150 B.R. 446, 21 U.C.C. Rep. Serv. 2d (West) 2, 1992 Bankr. LEXIS 2122, 1992 WL 437872
CourtUnited States Bankruptcy Court, E.D. Missouri
DecidedOctober 28, 1992
Docket02-11097
StatusPublished
Cited by11 cases

This text of 150 B.R. 446 (In Re Morris) is published on Counsel Stack Legal Research, covering United States Bankruptcy Court, E.D. Missouri primary law. Counsel Stack provides free access to over 12 million legal documents including statutes, case law, regulations, and constitutions.

Bluebook
In Re Morris, 150 B.R. 446, 21 U.C.C. Rep. Serv. 2d (West) 2, 1992 Bankr. LEXIS 2122, 1992 WL 437872 (Mo. 1992).

Opinion

MEMORANDUM OPINION AND ORDER

BARRY S. SCHERMER, Chief Judge.

INTRODUCTION

The issue before the Court in this objection to plan confirmation is whether a “rent-to-own” contract is a true lease or a conditional sales contract. Resolving this question brings into conflict the applicability of two Missouri statutes: (1) section 400.1-201(37) of Missouri’s Commercial Code and (2) section 407.661(6) of Missouri’s Rental Purchase Agreement Law. The creditor asserts that § 407.661(6) of Missouri’s Rental Purchase Agreement Law governs and that the contract is a true lease. If the contract represents an unexpired lease, the debtor must either assume or reject the lease as an executory contract pursuant to § 1322(b)(7). The Debtors, however, insist that Missouri’s Commercial Code governs the transaction and that the contract is a conditional sales agreement under which the Creditor retains a security interest. If the contract represents a security agreement, the Debtors’ plan must propose to pay the creditor the present value of its collateral and treat the balance of the claim as an unsecured obligation under § 506(a) of the Bankruptcy Code.

JURISDICTION

This Court has jurisdiction over the subject matter of this proceeding pursuant to 28 U.S.C. §§ 151, 157, 1334 and Local Rule 29 of the United States District Court for the Eastern District of Missouri. The parties have stipulated that this is a “core proceeding” which the Court may hear and enter appropriate judgments pursuant to 28 U.S.C. § 157(b)(2)(B) and § 157(b)(2)(L).

FACTS

Wilford and Marinda Morris, husband and wife (hereinafter “the Debtors”) filed a joint petition for relief under Chapter 13 of the U.S. Bankruptcy Code 11 U.S.C. §§ 1301-1330. Debtors scheduled National Rent-to-Own (hereinafter “National”) as a secured creditor and filed a proof of claim on National’s behalf. In the proof of claim, Debtors stated that National’s collateral had a present value of zero, leaving National with an unsecured claim of $1,155.50. D.L. Cole & Associates, Inc., a Missouri corporation doing business as National Rent-to-Own, filed an objection to confirmation of Debtors’ Chapter 13 plan asserting that Debtors’ plan mischaracterizes Debtors as “owners” rather than as “renters” of certain property acquired by Debtors under National’s rental purchase agreement.

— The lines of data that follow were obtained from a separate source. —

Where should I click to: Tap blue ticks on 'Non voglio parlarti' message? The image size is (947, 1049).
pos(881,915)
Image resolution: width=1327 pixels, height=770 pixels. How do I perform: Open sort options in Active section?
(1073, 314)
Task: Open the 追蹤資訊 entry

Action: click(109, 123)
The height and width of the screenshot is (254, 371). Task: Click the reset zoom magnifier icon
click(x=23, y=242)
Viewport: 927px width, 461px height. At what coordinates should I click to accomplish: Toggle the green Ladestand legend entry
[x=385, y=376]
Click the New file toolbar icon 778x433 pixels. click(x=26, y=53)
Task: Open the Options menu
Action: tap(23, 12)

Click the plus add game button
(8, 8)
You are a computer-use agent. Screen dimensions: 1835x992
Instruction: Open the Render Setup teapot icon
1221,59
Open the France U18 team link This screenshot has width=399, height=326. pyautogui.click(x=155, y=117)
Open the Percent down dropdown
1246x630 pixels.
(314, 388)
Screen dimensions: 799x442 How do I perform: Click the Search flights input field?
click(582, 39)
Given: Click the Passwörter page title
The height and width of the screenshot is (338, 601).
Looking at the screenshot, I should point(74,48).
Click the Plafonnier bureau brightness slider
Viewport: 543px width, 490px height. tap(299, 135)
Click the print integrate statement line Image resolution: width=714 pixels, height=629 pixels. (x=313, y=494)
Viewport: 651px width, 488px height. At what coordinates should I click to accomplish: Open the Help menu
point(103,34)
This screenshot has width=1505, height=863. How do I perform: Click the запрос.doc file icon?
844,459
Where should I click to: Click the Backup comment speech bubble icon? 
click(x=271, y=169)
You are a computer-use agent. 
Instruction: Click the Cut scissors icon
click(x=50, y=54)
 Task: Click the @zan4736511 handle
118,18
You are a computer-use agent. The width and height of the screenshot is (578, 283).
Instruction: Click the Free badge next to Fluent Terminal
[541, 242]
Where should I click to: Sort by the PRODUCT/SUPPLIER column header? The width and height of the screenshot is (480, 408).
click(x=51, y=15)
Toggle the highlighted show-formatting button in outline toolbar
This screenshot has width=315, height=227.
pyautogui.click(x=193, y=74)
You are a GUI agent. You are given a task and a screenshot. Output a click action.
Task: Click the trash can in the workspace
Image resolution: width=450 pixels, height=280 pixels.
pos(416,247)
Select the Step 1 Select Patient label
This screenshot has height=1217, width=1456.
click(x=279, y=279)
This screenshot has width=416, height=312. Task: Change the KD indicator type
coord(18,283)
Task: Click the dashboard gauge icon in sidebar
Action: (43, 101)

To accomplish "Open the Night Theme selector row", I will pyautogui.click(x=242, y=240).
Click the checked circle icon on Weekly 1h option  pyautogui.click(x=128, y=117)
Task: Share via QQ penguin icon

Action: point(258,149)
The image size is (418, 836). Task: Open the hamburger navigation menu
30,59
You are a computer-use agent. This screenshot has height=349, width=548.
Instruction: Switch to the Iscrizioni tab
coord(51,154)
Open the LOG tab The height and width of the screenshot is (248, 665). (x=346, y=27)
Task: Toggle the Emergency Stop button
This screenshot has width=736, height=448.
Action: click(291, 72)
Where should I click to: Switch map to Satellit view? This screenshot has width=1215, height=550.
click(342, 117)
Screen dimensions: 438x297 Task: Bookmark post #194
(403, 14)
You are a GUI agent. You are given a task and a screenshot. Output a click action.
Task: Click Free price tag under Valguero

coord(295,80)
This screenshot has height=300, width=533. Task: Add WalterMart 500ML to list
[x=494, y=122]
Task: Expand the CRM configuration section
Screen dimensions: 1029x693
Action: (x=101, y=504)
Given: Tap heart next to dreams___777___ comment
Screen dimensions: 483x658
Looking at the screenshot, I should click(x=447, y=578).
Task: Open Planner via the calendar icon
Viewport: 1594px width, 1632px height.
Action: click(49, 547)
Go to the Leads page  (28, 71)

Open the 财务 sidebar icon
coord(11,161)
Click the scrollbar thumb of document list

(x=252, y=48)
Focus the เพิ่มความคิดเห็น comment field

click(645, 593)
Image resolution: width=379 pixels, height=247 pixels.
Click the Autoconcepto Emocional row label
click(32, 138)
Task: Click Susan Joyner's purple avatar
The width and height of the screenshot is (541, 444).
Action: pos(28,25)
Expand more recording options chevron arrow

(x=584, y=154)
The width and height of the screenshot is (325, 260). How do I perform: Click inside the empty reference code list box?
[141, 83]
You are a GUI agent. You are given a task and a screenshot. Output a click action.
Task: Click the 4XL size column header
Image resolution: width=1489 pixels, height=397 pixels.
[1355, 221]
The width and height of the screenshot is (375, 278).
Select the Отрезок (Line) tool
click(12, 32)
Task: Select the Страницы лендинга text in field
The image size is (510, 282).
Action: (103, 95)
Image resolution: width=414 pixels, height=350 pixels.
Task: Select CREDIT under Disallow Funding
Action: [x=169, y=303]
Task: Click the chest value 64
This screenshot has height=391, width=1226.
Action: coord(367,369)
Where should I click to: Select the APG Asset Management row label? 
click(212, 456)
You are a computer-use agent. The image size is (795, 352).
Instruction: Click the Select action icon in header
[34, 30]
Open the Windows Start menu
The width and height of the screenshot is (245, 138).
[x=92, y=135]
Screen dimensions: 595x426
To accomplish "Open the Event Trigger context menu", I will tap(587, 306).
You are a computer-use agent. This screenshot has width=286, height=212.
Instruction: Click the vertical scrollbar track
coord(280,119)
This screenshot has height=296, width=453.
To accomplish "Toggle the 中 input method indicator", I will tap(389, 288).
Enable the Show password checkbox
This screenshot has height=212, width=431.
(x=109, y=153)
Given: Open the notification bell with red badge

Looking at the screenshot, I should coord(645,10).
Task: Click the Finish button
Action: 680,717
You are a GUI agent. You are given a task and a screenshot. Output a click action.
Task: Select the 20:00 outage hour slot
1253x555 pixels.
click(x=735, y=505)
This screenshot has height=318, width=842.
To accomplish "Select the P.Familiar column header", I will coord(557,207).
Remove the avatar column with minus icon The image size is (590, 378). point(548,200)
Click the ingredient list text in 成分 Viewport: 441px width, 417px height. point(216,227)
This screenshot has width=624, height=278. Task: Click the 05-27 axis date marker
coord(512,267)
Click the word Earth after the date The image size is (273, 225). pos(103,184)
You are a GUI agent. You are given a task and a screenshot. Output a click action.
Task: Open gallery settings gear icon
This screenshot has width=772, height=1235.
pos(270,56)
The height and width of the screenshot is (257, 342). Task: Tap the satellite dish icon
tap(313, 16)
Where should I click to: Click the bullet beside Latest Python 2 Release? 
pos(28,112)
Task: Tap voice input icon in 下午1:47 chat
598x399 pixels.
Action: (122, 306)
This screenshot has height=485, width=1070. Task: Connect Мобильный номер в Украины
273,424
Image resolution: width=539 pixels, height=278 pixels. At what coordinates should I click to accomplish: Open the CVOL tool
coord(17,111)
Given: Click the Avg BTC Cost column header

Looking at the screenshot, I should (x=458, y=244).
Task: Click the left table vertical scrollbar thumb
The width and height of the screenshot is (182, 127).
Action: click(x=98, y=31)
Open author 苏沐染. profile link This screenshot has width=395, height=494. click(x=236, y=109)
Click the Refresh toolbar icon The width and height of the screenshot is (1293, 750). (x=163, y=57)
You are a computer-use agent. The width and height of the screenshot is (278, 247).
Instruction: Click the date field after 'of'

National asserts that its rental purchase agreement is a true lease and insists that the Debtors are merely lessees of the property. Accordingly, National maintains that Debtors must accept the lease and continue making regular lease payments if they wish to retain the property. In support of its position, National directs the Court to Missouri’s Rental Purchase Agreement Law, Mo.Rev.Stat. §§ 407.660 — 407.665 (Supp.1991) which both defines rental purchase agreements and specifies that they are not to be construed as, nor governed by the security interest provisions of subdivision (37) of Mo.Rev.Stat. § 400.1-201. Thus, National maintains Debtors have no *448 ownership interest in the property and may not treat National’s claim as bifurcated into secured and unsecured obligations.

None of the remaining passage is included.